==== PASSAGE TO READ ====
Darker etch on short runs

I’ve noticed that whatever my speed and power settings are, if the laser is only doing a small area, say a 2" image, the etch will be much darker than say, lining up a 6 2" images side by side so the laser has to travel 12" in each direction instead of 2". This makes it difficult to do a test etch. You think your speed and power settings are good with the test, but when you make multiples on a sheet, everything comes out much lighter. I’ve seen this happen time and time again. Is this something inherent with diode lasers or am I missing something?

Thanks.

Perhaps:

  • Not enough overscan, so that the laser must travel slowly across the shorter distance

  • A very low acceleration, so that the laser head covers a vast distance while getting up to speed

Other than that, upload the *.lbrn2 file so folks here can poke around inside.

Acceleration. That’s a very interesting thought. I wonder if it’s because, on a small image, it’s actually going slower because it needs more time to get up to speed. I’ll prep a file and upload it.

I have my overscan set at 2.5%/.14". What is recommended? Should the amount of overscan be changed depending upon the speed set in the layer?

Exactly: starts slow, speeds up gradually, might never get to full speed before it’s time to gradually slow down.

It’d have to be unnaturally low for that to kick in, but if you switched units after setting it, it might be off by a factor of 25.4 or 60 or some combination thereof.

Once you get that settled (if it needs settling), then you can increase the overscan if the edges look darker than the middle.

Increasing the acceleration reduces the required overscan distance, but adding too much acceleration eventually means the motors can’t shove hard enough to get the laser head / gantry up to speed as fast as you want. It’s a tradeoff!

I’ll upload a file when I get home tomorrow night, but I don’t think that’s the issue, otherwise I’d see the images on each side darker than the ones in the center of the run. All of the etching on a long run, end end, is the same color. All uniform. No dark edges. Yet, when I etch a small area where the head it just zig zagging back and forth quickly, the result is very dark and much more defined than the result from, say a 12” run. It’s as though the power is intensified when etching a small area.
==== MATERIAL ====
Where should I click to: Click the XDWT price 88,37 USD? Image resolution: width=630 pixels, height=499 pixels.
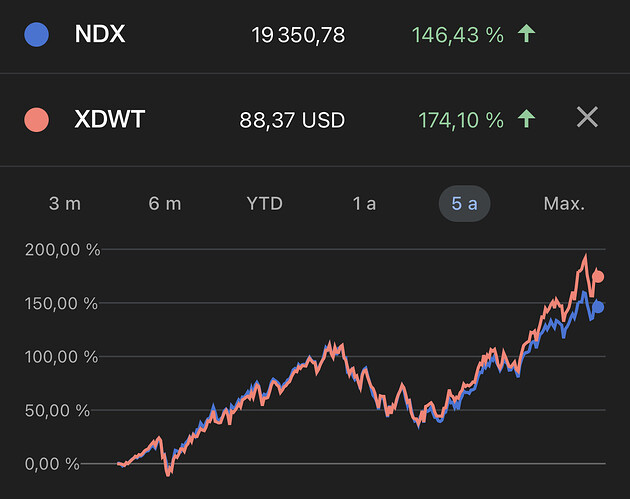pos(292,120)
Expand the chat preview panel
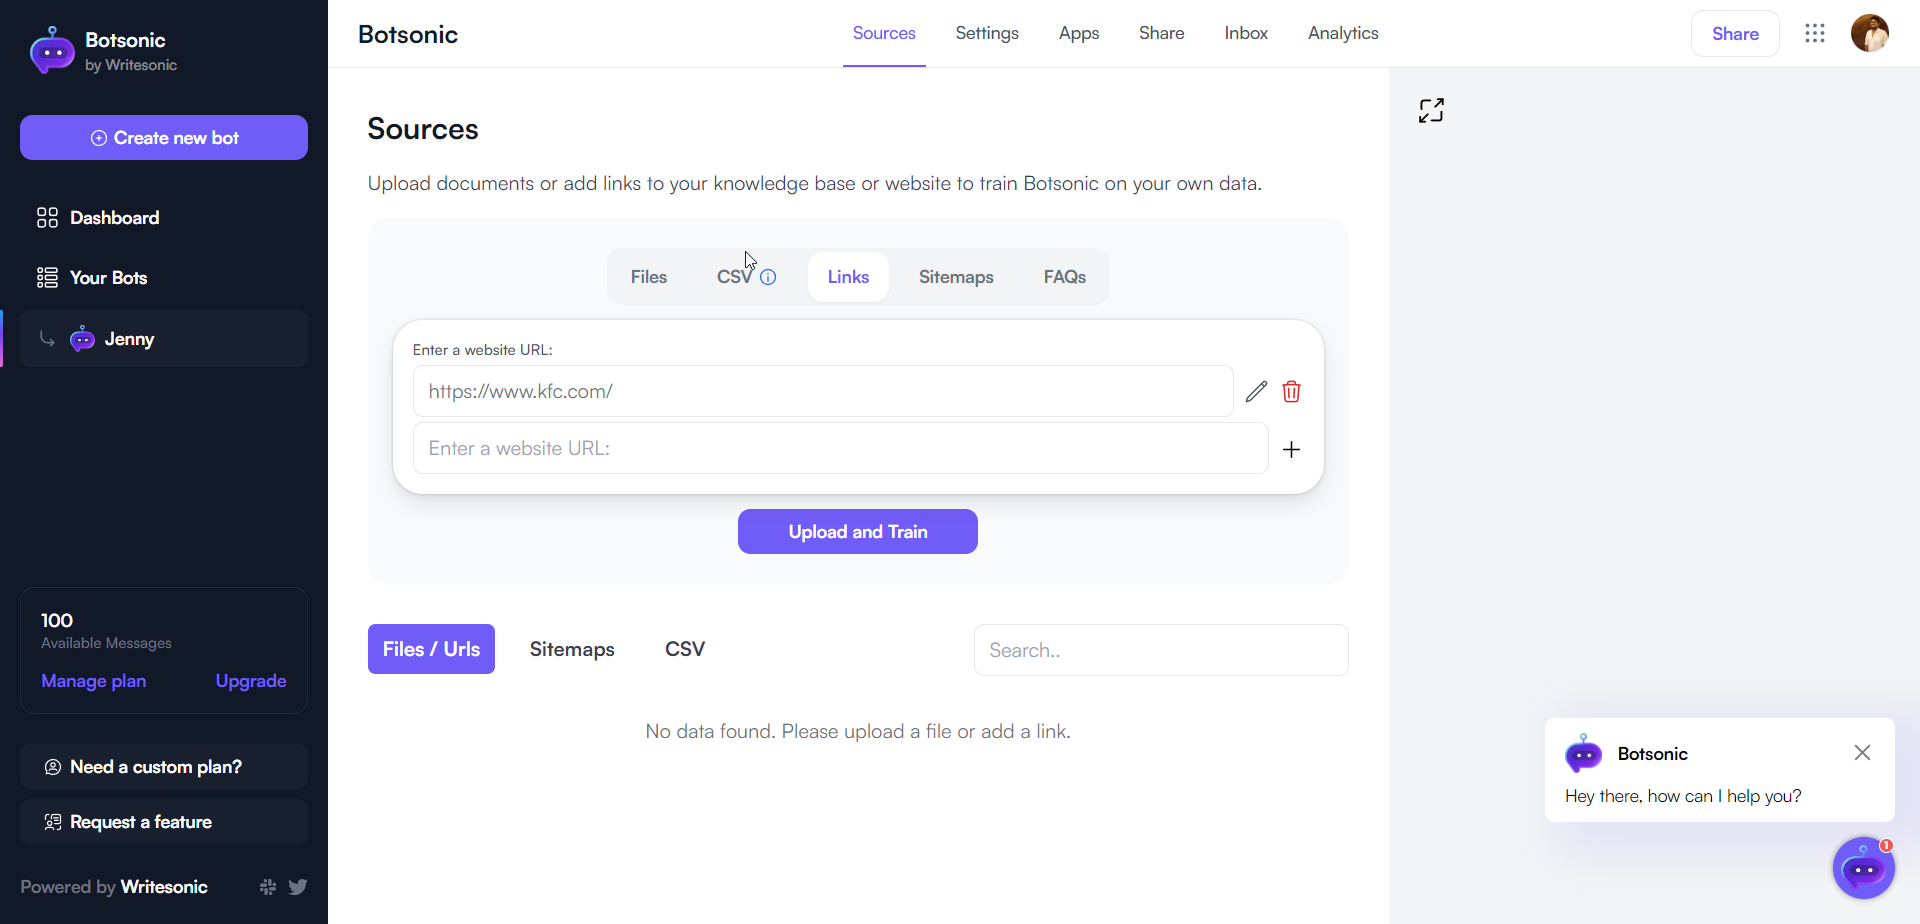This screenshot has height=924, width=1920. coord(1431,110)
====
— WORK TO COMPLETE —
a) In the forum thread on darker etching, what overscan setting does the person who first asked say they are using?
b) Copy everything in the forum thread on darker etching from "Acceleration. That’s a" down to "than the middle.".

— FULL SOLUTIONS —
a) 2.5%, or .14 inches.

b)
Acceleration. That’s a very interesting thought. I wonder if it’s because, on a small image, it’s actually going slower because it needs more time to get up to speed. I’ll prep a file and upload it.

I have my overscan set at 2.5%/.14". What is recommended? Should the amount of overscan be changed depending upon the speed set in the layer?

Exactly: starts slow, speeds up gradually, might never get to full speed before it’s time to gradually slow down.

It’d have to be unnaturally low for that to kick in, but if you switched units after setting it, it might be off by a factor of 25.4 or 60 or some combination thereof.

Once you get that settled (if it needs settling), then you can increase the overscan if the edges look darker than the middle.